NFS: What was your strategy when filming different subjects? Sometimes we see you having to film covertly so that you're not drawing attention to the officers. Was your strategy to "one-man-band" it out of necessity for the privacy and security of the characters?

Maing: There were a lot of situations where Ross and I would go out and track a character from afar and try to cover an officer on the beat. That said, yes, in many situations throughout the filming, it was a one-man-band kind of thing. There was a great need for intimacy and [for keeping a] low-profile.

At the same time, I wanted to push the film so that it shifts genres. I wanted a highly cinematic mode that could be spellbinding and let you live in these spaces and capture imagination so that it would keep viewers invested. I designed aerials to create this topography of the city every time a new officer or precinct was introduced. That choice ping-pongs the viewer around the city and proves that it's a systemic issue. It's a bit of a metaphor in that we can't see the narratives that lie below. We can't see that systems of abuse and oppression exist in a way that disconnects us from the on-the-ground human impact of it all.

When a more pressing situation arose with journalistic information unfolding in real time, we had to really make sure that the fourth wall could be broken. I wanted my voice to cut through and I wanted to provide a transparent engagement. At the end of the day, you can't tell your subjects to ignore you when something important is unfolding. You can't redact your presence.

Crime_punishment_doc_stillThis still from 'Crime + Punishment' shows one of twelve officers in the NYPD12 featured in the film by Stephen Maing.

NFS: You can never entirely redact your presence as a filmmaker. 

Maing: It's a superficial convention, this phenomenon of immersive filmmaking. It's now more a fad than it is a functional process, and I didn’t want to be confined to that. I wanted to let the viewer know that there were different modes of engagement.

In a moment of levity, like when the private investigator is taking my camera in order to give me a pastry, it was an opportunity to show that we don't play this kind of distant “objective” role. We're very much "in the pocket." This is the only way you get to tell these stories. You have to have your subject's trust and they have to be willing to bring you into their world. Showing this provided us with opportunities to present information that diversified our understanding of who these people are. Once in a while, a documentarian is actually yearned for, and in a way, it’s a sad thing that speaks to the urgency of these problems that remain unseen. It’s difficult to navigate, because we're not trying to be advocates for our subjects. They understand that anything goes, sure, but that doesn't include actually being a spokesperson for or a collaborator with them. A documentarian is not there to exploit the media and get the narrative out that allows them in.

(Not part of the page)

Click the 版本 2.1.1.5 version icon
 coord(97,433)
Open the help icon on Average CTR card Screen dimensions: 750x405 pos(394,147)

Screen_shot_2018-01-29_at_9The group of police officers now referred to as the NYPD12 appear on NBC and face major consequences afterwards as you see in Stephen Maing's 'Crime + Punishment.'

NFS: Some moments in the film consist of secret filming. You will use a tape recorder or a hidden camera in a watch or a pen. Was that a filmmaking tool that you brought to the story or was that just out of necessity to the officers?

Maing: Some of the cops had been making recordings on their own, and others wanted to and didn't have the tools to do so. Since they didn't have the privilege to meet with each other as much as I was meeting with each of them, I became one of the conduit of information over the years. In some situations that felt appropriate, I was willing to lend a hand.

I think there's a very delicate question there that pushes up against the boundaries of what traditional journalism deems appropriate and inappropriate. Is this aiding and abetting of a story or creating a biased relationship with the subject matter? For me, we have to do whatever allows us to interrogate the issue at hand and get closer to it. So fuck it. Do it.

At the end of the day, it is a struggle. People are going to vet this humanistically, cinematically, as a film, and then they're going to vet it journalistically. There will surely be efforts to dismantle certain decision-making that went into the film. In that particular case, if you want to discredit it, that's fine. However, imagine if I hadn't helped some of these guys. It would have taken them an additional eight months to get up to speed and then they would've missed the opportunity to collect the evidence they wanted.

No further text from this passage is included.